* _Exercise details_: Arrange the listing, from its first line through the line containing "pyautogui.click(x=343, y=219)" with both ends included, as a Markdown table with the columns Row and Line. Leave out blank lines.
-- begin --
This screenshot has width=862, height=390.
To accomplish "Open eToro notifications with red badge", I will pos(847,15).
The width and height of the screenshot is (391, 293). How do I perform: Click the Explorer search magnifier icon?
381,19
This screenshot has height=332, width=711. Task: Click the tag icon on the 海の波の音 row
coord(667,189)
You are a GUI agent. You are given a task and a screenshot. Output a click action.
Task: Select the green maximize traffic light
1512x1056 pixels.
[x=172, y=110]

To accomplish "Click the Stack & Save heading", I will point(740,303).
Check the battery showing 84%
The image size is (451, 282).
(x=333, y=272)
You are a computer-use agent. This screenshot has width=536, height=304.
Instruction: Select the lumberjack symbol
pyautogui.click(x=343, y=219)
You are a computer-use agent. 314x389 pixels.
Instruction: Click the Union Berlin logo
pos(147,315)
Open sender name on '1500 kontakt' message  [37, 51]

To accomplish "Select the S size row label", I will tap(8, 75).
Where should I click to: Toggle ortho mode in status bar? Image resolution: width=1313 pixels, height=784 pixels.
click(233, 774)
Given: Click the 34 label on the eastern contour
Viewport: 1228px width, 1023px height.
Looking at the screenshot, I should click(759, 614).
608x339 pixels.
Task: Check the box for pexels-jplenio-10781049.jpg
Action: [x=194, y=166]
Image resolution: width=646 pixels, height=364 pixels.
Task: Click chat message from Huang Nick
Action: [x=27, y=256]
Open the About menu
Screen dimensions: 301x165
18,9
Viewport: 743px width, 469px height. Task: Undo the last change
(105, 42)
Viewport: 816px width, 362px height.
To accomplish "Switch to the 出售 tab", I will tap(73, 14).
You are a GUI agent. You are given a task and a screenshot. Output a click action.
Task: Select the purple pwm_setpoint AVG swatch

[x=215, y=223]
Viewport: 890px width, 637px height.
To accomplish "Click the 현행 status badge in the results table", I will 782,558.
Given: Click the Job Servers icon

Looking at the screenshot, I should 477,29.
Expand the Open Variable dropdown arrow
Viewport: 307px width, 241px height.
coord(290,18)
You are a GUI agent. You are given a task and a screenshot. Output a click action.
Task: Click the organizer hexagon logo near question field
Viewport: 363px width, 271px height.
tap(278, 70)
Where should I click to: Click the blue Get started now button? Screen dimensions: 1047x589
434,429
-- end --
* _Expected output_:
| Row | Line |
|---|---|
| 1 | This screenshot has width=862, height=390. |
| 2 | To accomplish "Open eToro notifications with red badge", I will pos(847,15). |
| 3 | The width and height of the screenshot is (391, 293). How do I perform: Click the Explorer search magnifier icon? |
| 4 | 381,19 |
| 5 | This screenshot has height=332, width=711. Task: Click the tag icon on the 海の波の音 row |
| 6 | coord(667,189) |
| 7 | You are a GUI agent. You are given a task and a screenshot. Output a click action. |
| 8 | Task: Select the green maximize traffic light |
| 9 | 1512x1056 pixels. |
| 10 | [x=172, y=110] |
| 11 | To accomplish "Click the Stack & Save heading", I will point(740,303). |
| 12 | Check the battery showing 84% |
| 13 | The image size is (451, 282). |
| 14 | (x=333, y=272) |
| 15 | You are a computer-use agent. This screenshot has width=536, height=304. |
| 16 | Instruction: Select the lumberjack symbol |
| 17 | pyautogui.click(x=343, y=219) |